Lovecraft was silent.
“But I wanted to know, anyway,” Glory said in a moment. “How did you know I was in danger?”
Lovecraft didn’t reply, so it was Howard who answered. “HP had one of them weird visions. I wouldn’t have believed him, but he insisted.”
“Thank you,” said Glory. “You have my pardon.” She leaned forward and kissed Lovecraft on the cheek as Howard watched in the rearview mirror.
Lovecraft quickly turned red, simultaneously embarrassed and touched by Glory’s sincere and natural display of affection and gratitude. He mumbled a reply and turned his face toward the window. “Bob,” he said finally, “it is absolutely urgent that we reach Klarkash-Ton as soon as possible. I have the terrible presentiment that things will go very ill otherwise.”

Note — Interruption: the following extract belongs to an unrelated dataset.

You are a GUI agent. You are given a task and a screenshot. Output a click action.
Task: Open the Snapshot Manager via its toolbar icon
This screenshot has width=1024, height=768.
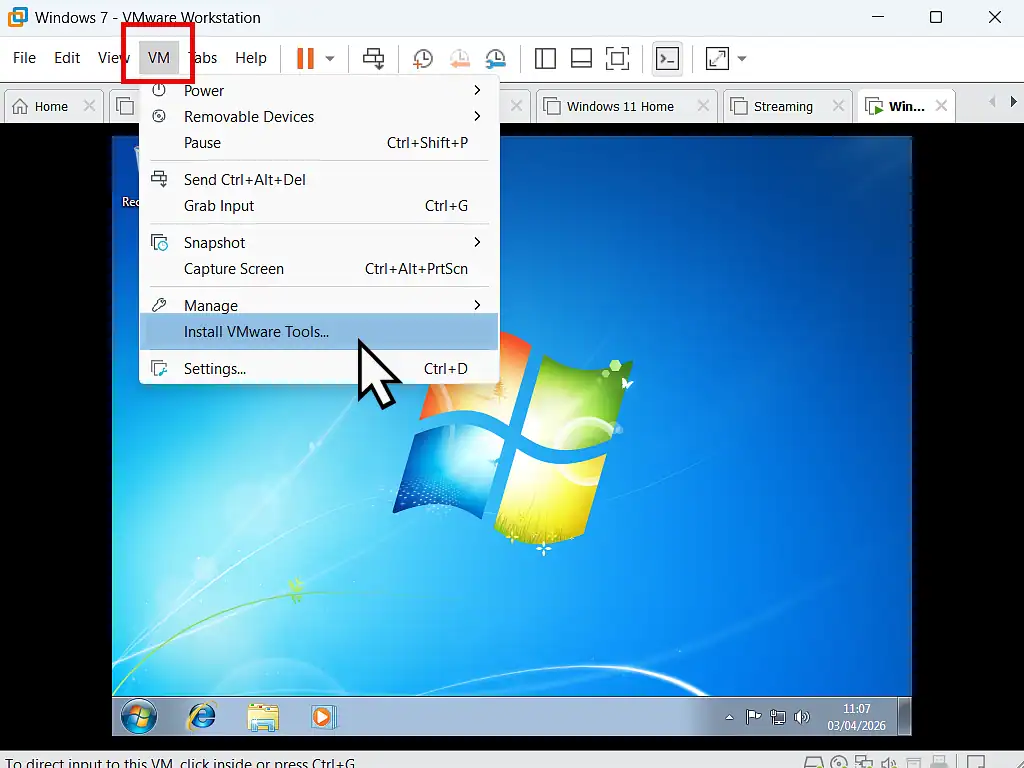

“Yeah, HP. You and Glory just keep me awake, even if ya have to take turns pinchin’ me. I think we can hit his place in one long shot.”
“Thank you, Bob.”
THE TRAFFIC WAS LIGHT that evening, and by the time they had left the outskirts of Vegas and entered the empty desert, hardly a car was to be seen on the road. They drove on, making small talk, each of them not wanting to bring up the topics that would cause them to ‘ remember their fear or dwell on things unpleasant. Hours passed, and they began to climb the foothills of the range that separated the desert from the California Central Valley.
Howard checked the rearview mirror frequently, anxious that they , were being followed. He was relieved not to see the telltale headlights behind them, but then again, he knew that the odd men would hardly need to use headlights at night. For all he knew, their automobile was as weirdly constructed as the fabric of their suits. Did it even have an engine? Did it roll? Or was it some sort of organic monster that slithered its tire like belly across the pavement in mockery of a car?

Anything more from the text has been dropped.